» **TASK ITEM**: Show each line of the listing in which the word "Identify" occurs.

________________________

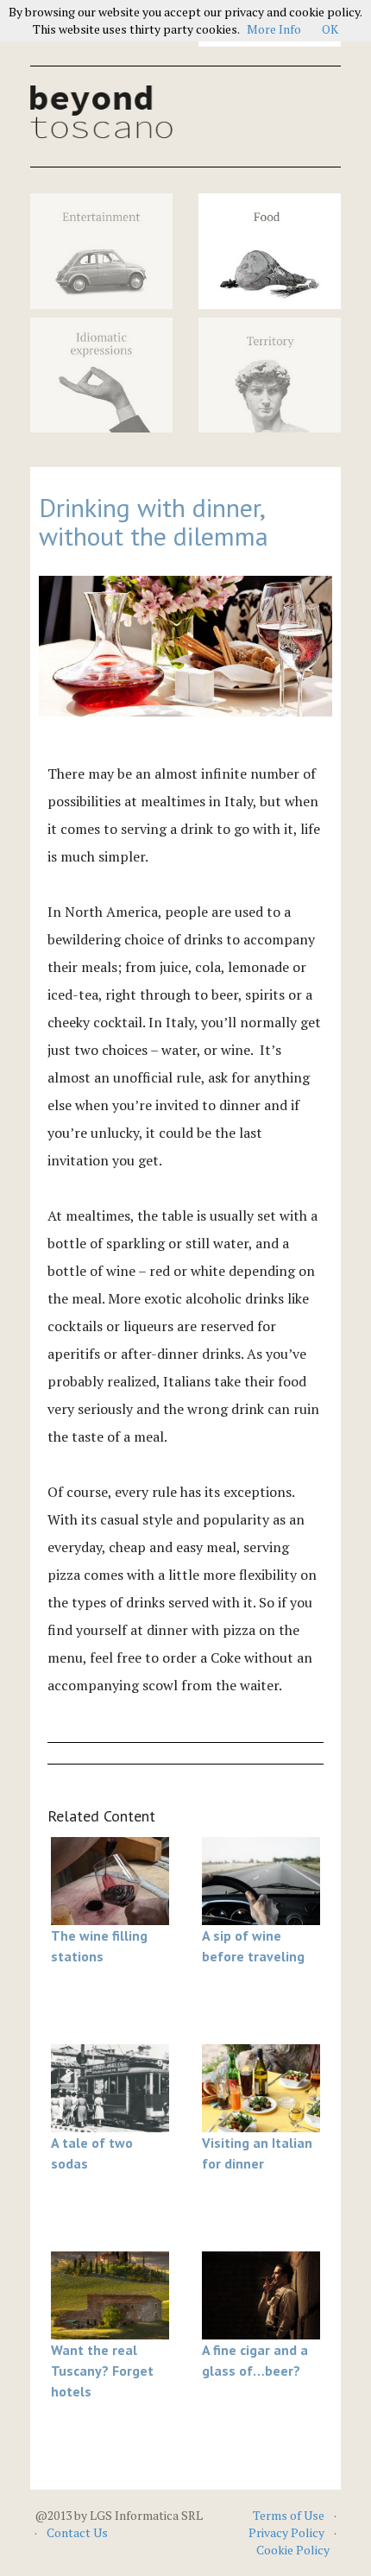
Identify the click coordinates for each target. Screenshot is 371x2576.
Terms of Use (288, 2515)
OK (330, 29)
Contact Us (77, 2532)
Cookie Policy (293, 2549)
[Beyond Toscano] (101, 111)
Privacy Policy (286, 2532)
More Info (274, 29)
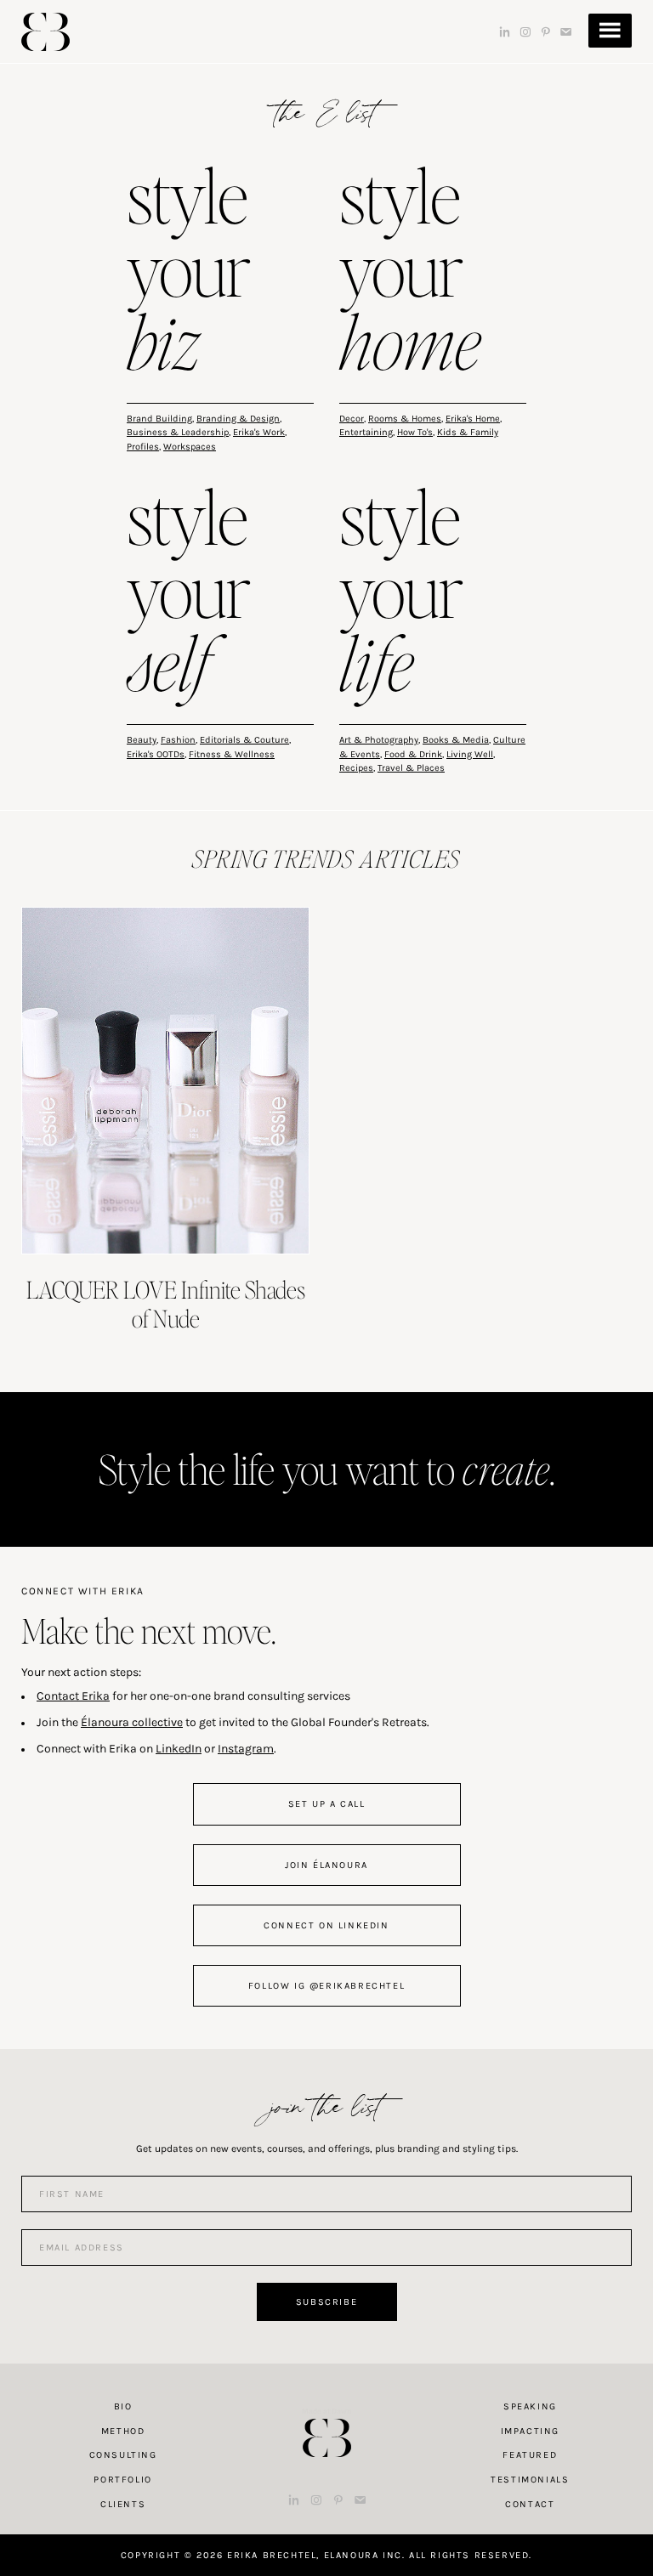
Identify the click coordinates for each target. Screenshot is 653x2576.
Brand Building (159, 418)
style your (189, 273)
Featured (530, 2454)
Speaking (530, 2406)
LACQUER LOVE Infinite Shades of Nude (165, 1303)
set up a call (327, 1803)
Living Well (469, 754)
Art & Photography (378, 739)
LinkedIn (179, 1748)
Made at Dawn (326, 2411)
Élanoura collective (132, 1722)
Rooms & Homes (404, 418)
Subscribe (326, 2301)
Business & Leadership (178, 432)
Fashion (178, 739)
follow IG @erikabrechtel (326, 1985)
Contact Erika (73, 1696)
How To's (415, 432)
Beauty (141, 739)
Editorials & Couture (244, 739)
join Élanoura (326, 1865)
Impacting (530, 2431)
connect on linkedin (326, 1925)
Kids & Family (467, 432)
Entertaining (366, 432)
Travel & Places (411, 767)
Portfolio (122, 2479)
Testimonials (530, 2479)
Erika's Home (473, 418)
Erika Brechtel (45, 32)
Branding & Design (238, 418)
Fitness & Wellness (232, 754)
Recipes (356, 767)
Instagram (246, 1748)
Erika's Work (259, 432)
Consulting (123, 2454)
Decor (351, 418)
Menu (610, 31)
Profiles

________________________

» **SOLUTION TO THIS TASK**:
Identify the click coordinates for each target. Screenshot is 371x2576.
Identify the click coordinates for each target. Screenshot is 653x2576.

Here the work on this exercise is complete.